INDEPENDENT NEWS

Chamber Backs Transmission Gully

Published: Mon 7 Nov 2005 10:21 AM
6 November 2005
Chamber Backs Transmission Gully
“The choice between the Coastal Route and Transmission Gully is about whether to continue investing in the existing route, or whether now is the time to develop a new access way into the Region and to add significantly greater capacity for the future,” said Mr Simon Arnold, President of the Wellington Regional Chamber of Commerce when releasing its submission on the Western Corridor plan.
“The Chamber has weighed up the available material and has decided to back Transmission Gully.
“Making the right decision depends on using the best assumptions about future growth in the region. What is more, while we don’t want to over-invest, if we invest on the basis of low growth assumptions, we’ll get it. Inadequate transport infrastructure will hold us back.
“Wellingtonians may therefore be surprised to find our transport planners have assumed no significant growth in employment in the Region beyond 2011. This is mainly based on trends in population and economic growth up to 2001, so the higher growth over the last few years has not been fully taken into account.
“The Chamber’s view of our future is different. We think Wellington can and should be able to grow faster – around 4%, twice the growth assumed by the planners.
“On this assumption Wellington won’t stagnate. More people would come to Wellington; many would be of working age; numbers in employment would continue to increase; and Wellingtonians would be much better off.
“And most importantly the demand for transport in the Region would be much higher. Higher even than the high assumptions used by the transport planners. Under these conditions even a four lane Coastal Route could be back to its current level of congestion not long after being constructed.
“However even accepting the transport planners’ assumptions about growth the Chamber believes the Coastal Route will have higher costs and lower benefits than is being portrayed in the consultative document. On this basis alone we believe the Coastal Route is the poorer option.
“All told we believe there is a compelling case to make a strategic investment for the future of the Region and build Transmission Gully.”
The Chamber submission identifies a range of benefits which suggest that Transmission Gully is the best way forward. These include:
Six lane capacity versus four, providing a separate strategic route into the region, and giving better and more balanced opportunities for regional economic and land use development; Preservation of the coastal communities; Minimal delays in getting the project started and no risk that the Coastal Route may ultimately prove to be unable to be built because suitable consents cannot be obtained; Limited construction hold ups – Wellingtonians have already experienced the ongoing congestion around the road upgrading at Mana-Plimmerton and at McKays Crossing – this is likely to be the experience on and off along the Coastal Route for the next fifteen years. Systems wide benefits likely to achieved 10 years earlier.

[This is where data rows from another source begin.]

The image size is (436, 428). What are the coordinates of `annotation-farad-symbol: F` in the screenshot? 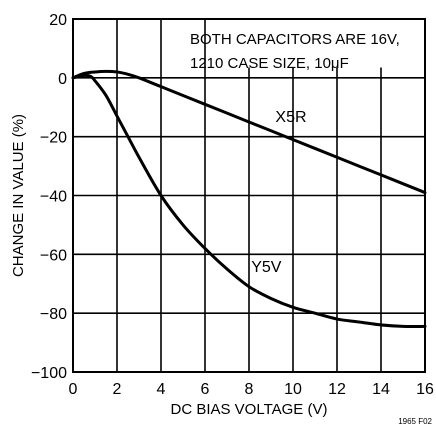 It's located at (344, 64).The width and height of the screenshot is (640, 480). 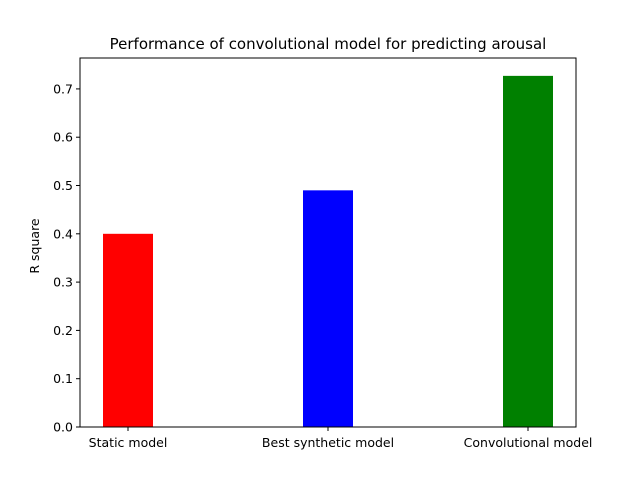 I want to click on y-tick-label: 0.2, so click(x=63, y=330).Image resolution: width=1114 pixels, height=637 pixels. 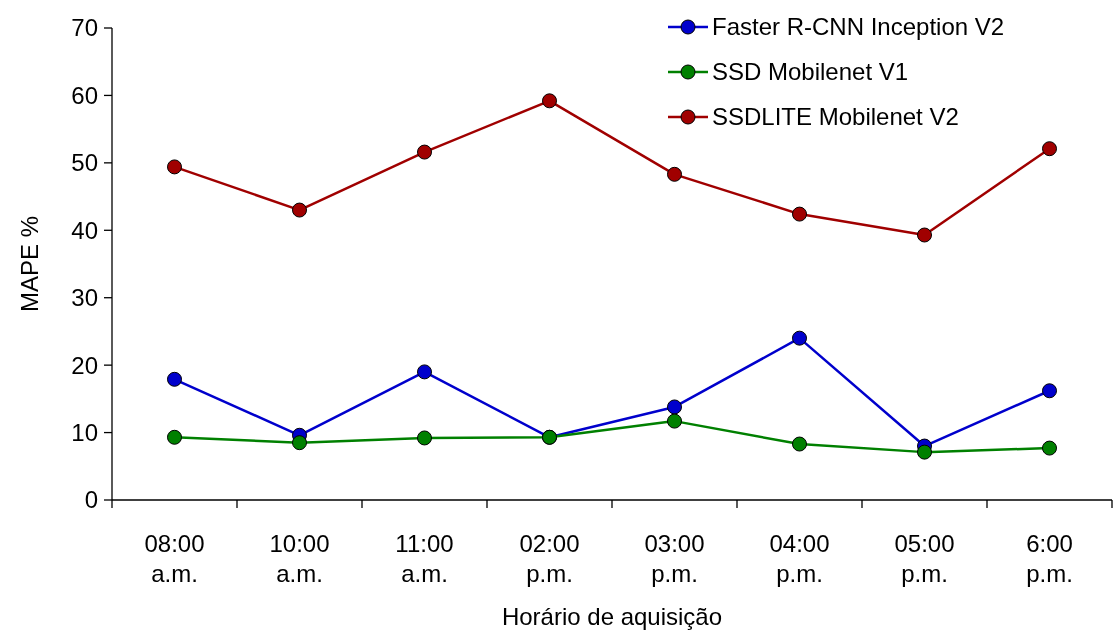 What do you see at coordinates (300, 558) in the screenshot?
I see `x-tick-label: 10:00 a.m.` at bounding box center [300, 558].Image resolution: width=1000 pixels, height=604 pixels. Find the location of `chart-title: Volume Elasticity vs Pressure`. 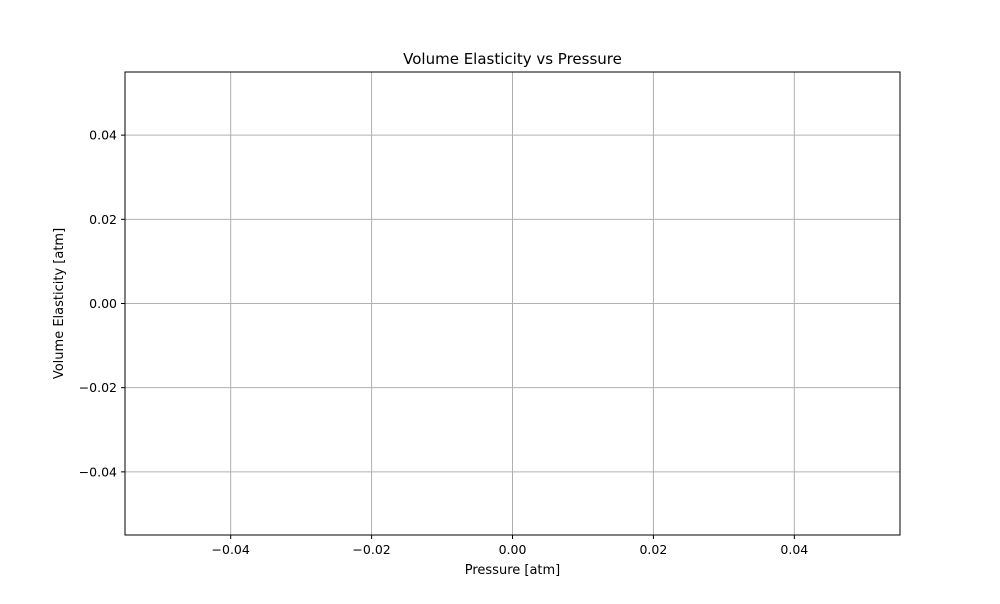

chart-title: Volume Elasticity vs Pressure is located at coordinates (512, 59).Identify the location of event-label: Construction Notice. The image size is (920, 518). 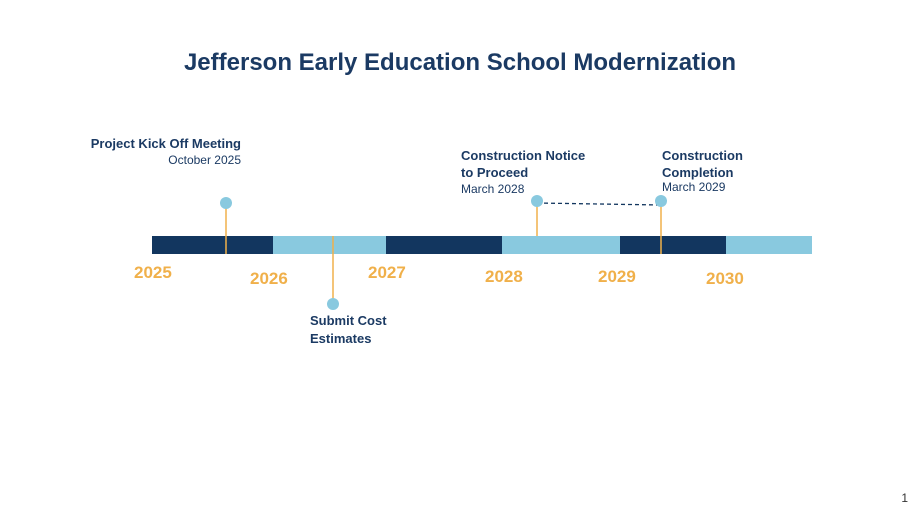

“In particular the likely delays in getting the Coastal Route consented should not be under estimated. The opposition to the Coastal Route is so strong that it will clearly face multi-year delays gaining consent and designations. We can’t see how it can be built without the Government passing legislation to bulldoze through all opposition and RMA procedures. The worst case scenario is a lengthy consent process and then conditions that then leave Transmission Gully as the only option. “We want the congestion problems on the Western Corridor removed as quickly as possible, and we also want to lay the foundation for much higher economic growth for the Wellington region and New Zealand. This issue is a critical one for the future prosperity of the Wellington Region.
“We need strong leadership from the regional Government to see it resolved. And we need early resolution. If, as is likely, this submission and hearing process suggests that long delays in obtaining consents the region has no option but to bite the bullet and find any extra funding necessary to build Transmission Gully, and start construction on this project as quickly as possible.
“A clear consensus from regional leaders on the kind of Wellington we want our transport infrastructure to support could well provide the case needed for that extra funding. Not just for Transmission Gully but also for other priority regional projects,” Simon Arnold concluded.